# 3G dongle - wifi routers.



## dabster (Dec 14, 2012)

Seemingly there are cheaper 3G dongle modem wifi routers available in market. (Put dongle and use Wifi)
Need suggestions.

Option1: TP-LINK TL-MR3020 Portable 3G/3.75G Wireless N Router: Flipkart.com
Option2: TP-LINK TL-MR3220 3G/4G Wireless N Router: Flipkart.com

1. Are there any 3G router WIFI models which will just take a sim directly and not a dongle. [yeah almost like wifi tethering from phone ?]
2. Any comments on these 2 modems - Range - quality - any other options.


Thanks!


----------



## whitestar_999 (Dec 14, 2012)

1. D-Link DIR-457U myPocket 3.75G HSUPA Router: Flipkart.com

2. may find some useful info here:
Router For BSNL EVDO!!


----------



## dabster (Dec 15, 2012)

whitestar_999 said:


> 1. D-Link DIR-457U myPocket 3.75G HSUPA Router: Flipkart.com



Looks to be above 6.5k. Any reason you suggest this one..


----------



## whitestar_999 (Dec 15, 2012)

Micromax 400R Data Card: Flipkart.com
Huawei E355 (Wifi Dongle) Data Card: Flipkart.com
Beetel 3G Max (Mi-Fi) Data Card: Flipkart.com


----------



## ghantaukay (Dec 30, 2012)

I have TP-Link  TL MR3020 3G Wireless Router.
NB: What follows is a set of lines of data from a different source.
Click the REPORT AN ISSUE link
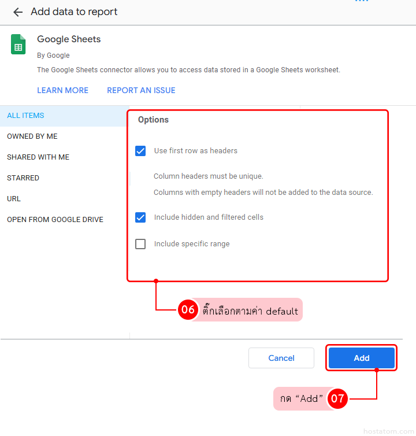The image size is (416, 436). pos(141,91)
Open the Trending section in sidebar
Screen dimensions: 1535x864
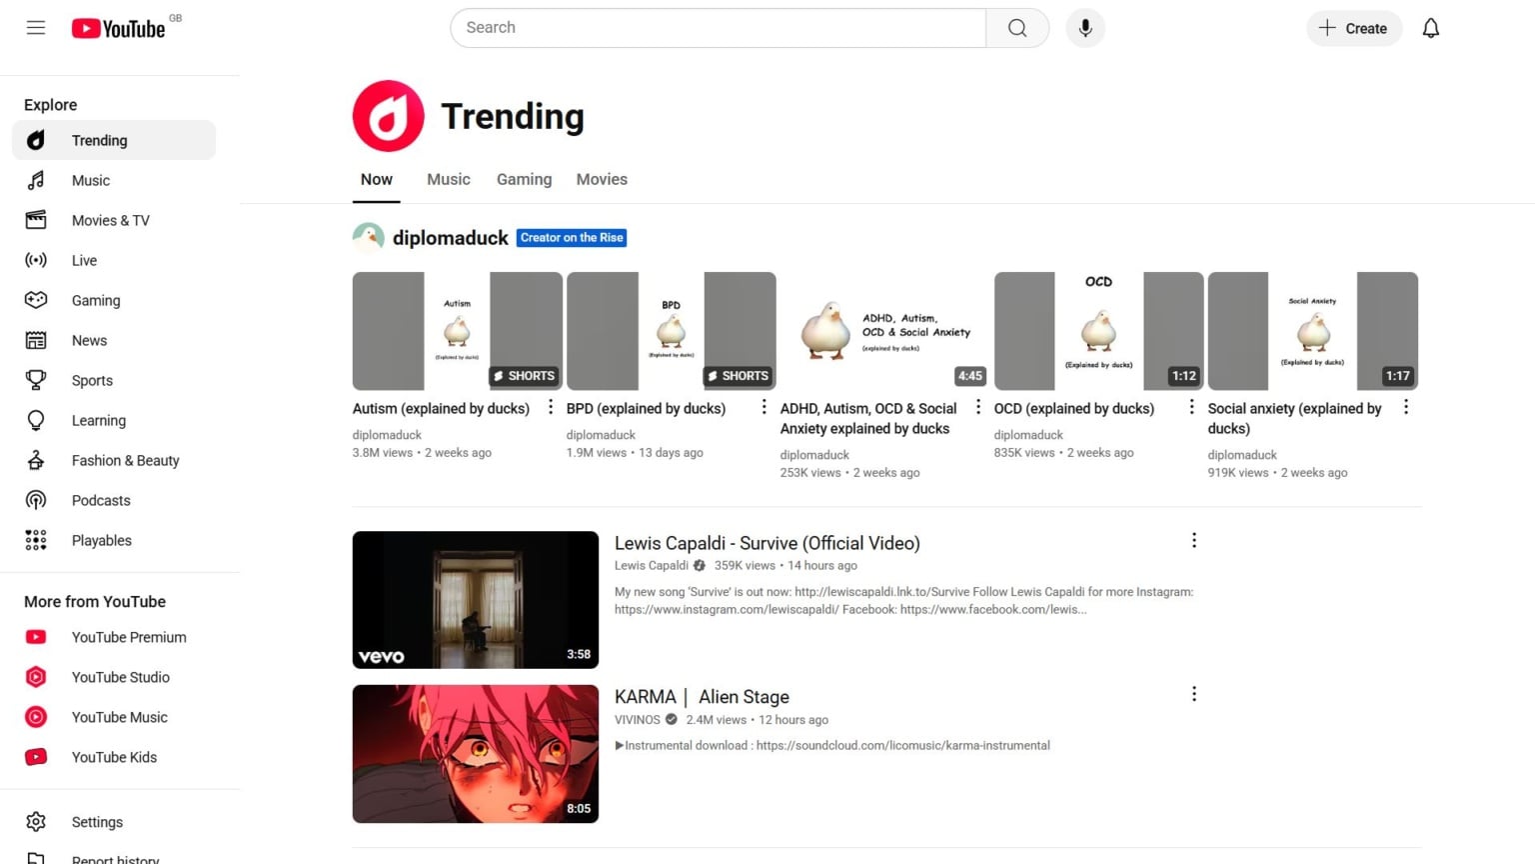pyautogui.click(x=98, y=140)
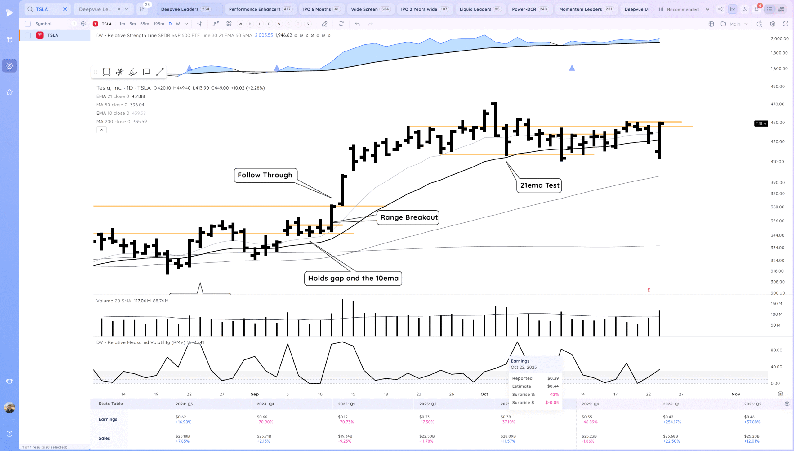The width and height of the screenshot is (794, 451).
Task: Select the highlighter brush drawing tool
Action: click(x=133, y=72)
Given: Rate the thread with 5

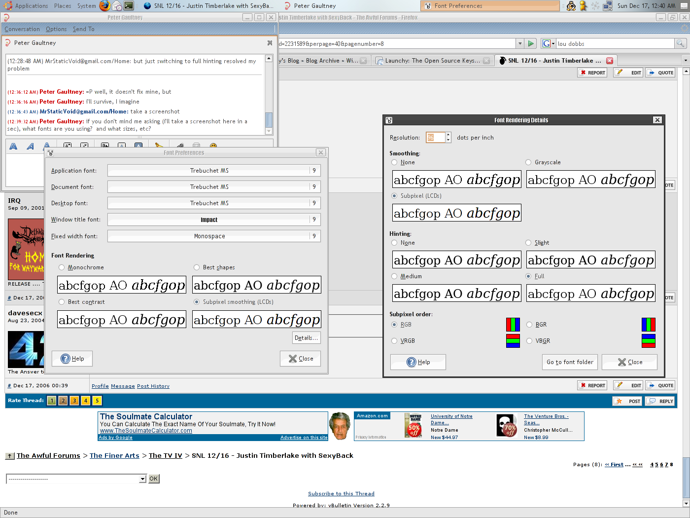Looking at the screenshot, I should tap(97, 401).
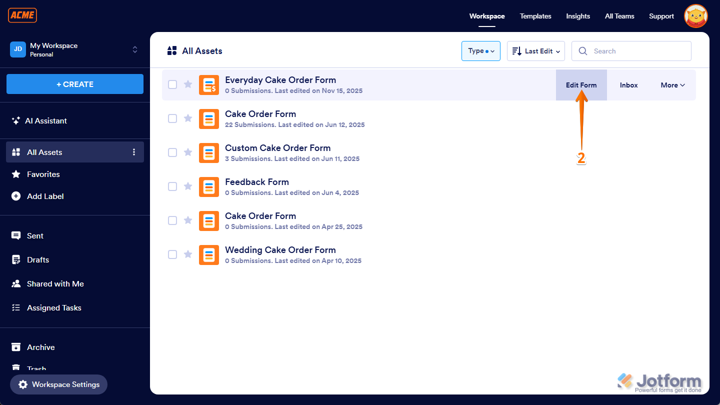Go to the Insights tab
The width and height of the screenshot is (720, 405).
click(x=578, y=16)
I am trying to set up a wireless connection using Reliance Netconnect 3G (MF-190). I want to connect my iPad 2 and kindle using wifi.The kindle shows my router as one of the wifi connections but when I try to connect I get a failed connection message. Moreover, my pc does not show the TP Link connection in the list of connections. Can anyone suggest how I can get over this problem? Thanks


----------